Question

solve the triangle. round all measures to the nearest tenth of a unit. solve the following triangle:

Explanation:

Step1: Use the Law of Cosines to find side $z$.

The Law of Cosines formula is $z^{2}=x^{2}+y^{2}-2xy\cos Z$. Here $x = 4.4$, $y = 5.1$, and $Z=80^{\circ}$. First, calculate $\cos(80^{\circ})\approx0.174$. Then $z^{2}=4.4^{2}+5.1^{2}-2\times4.4\times5.1\times0.174$.
$z^{2}=19.36 + 26.01-2\times4.4\times5.1\times0.174=19.36 + 26.01 - 7.87=37.5$. So $z=\sqrt{37.5}\approx6.1$ m.

Step2: Use the Law of Sines to find angle $Y$.
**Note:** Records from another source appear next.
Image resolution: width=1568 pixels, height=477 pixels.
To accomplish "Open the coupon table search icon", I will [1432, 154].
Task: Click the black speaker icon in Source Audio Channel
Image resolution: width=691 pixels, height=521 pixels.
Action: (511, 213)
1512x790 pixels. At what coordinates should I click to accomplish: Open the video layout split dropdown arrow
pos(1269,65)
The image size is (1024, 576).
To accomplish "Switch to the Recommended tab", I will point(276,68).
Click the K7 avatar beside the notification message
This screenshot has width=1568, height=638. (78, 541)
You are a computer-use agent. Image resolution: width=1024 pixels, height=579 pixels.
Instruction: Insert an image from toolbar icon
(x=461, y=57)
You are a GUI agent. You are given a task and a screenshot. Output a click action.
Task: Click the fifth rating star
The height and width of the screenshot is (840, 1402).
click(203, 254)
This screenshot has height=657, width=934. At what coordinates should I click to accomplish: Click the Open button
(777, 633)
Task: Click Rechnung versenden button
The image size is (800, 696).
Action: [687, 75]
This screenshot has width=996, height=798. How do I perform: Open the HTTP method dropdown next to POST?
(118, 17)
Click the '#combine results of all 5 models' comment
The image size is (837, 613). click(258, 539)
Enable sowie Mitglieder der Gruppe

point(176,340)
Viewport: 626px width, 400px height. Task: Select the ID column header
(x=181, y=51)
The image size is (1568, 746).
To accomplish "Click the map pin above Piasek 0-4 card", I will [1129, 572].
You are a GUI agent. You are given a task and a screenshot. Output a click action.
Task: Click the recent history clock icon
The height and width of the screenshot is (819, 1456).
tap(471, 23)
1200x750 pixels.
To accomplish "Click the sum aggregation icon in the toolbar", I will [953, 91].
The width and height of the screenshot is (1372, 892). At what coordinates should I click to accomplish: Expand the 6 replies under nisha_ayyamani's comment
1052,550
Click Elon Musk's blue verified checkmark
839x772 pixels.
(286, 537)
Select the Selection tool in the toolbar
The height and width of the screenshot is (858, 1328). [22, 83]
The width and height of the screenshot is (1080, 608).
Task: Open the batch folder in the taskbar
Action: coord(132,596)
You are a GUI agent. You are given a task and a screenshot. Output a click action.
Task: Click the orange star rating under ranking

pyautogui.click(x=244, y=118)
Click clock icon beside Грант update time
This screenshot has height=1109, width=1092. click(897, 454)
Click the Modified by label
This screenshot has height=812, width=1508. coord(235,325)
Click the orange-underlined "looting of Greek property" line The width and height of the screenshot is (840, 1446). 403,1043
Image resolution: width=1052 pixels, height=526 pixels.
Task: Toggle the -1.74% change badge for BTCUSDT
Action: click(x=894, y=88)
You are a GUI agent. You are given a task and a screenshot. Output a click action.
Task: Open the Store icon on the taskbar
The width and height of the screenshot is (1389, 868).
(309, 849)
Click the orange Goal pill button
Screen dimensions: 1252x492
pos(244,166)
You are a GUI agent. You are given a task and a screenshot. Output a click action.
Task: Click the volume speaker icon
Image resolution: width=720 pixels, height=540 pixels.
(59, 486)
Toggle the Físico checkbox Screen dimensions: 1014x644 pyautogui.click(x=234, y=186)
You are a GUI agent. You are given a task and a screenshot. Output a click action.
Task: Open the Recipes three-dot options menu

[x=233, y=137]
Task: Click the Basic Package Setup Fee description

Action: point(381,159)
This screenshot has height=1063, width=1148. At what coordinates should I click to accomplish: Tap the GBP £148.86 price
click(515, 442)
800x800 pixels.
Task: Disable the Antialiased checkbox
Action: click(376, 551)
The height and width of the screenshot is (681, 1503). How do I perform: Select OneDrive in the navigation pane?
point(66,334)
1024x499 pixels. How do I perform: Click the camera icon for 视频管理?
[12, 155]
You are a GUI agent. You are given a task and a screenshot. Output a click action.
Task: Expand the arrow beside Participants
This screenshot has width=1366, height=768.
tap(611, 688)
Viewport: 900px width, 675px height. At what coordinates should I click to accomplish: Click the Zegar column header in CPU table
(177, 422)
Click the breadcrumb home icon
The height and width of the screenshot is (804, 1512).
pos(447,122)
The Law of Sines is $\frac{\sin Y}{y}=\frac{\sin Z}{z}$. We know $y = 5.1$, $z\approx6.1$, and $\sin Z=\sin(80^{\circ})\approx0.985$. So $\sin Y=\frac{y\sin Z}{z}=\frac{5.1\times0.985}{6.1}=\frac{5.0235}{6.1}\approx0.824$. Then $Y=\sin^{- 1}(0.824)\approx55.5^{\circ}$.

Step3: Find angle $X$.

Since the sum of angles in a triangle is $180^{\circ}$, $X = 180^{\circ}-Y - Z$. Substitute $Y\approx55.5^{\circ}$ and $Z = 80^{\circ}$, so $X=180^{\circ}-55.5^{\circ}-80^{\circ}=44.5^{\circ}$.

Answer:

Side $z\approx6.1$ m, angle $Y\approx55.5^{\circ}$, angle $X\approx44.5^{\circ}$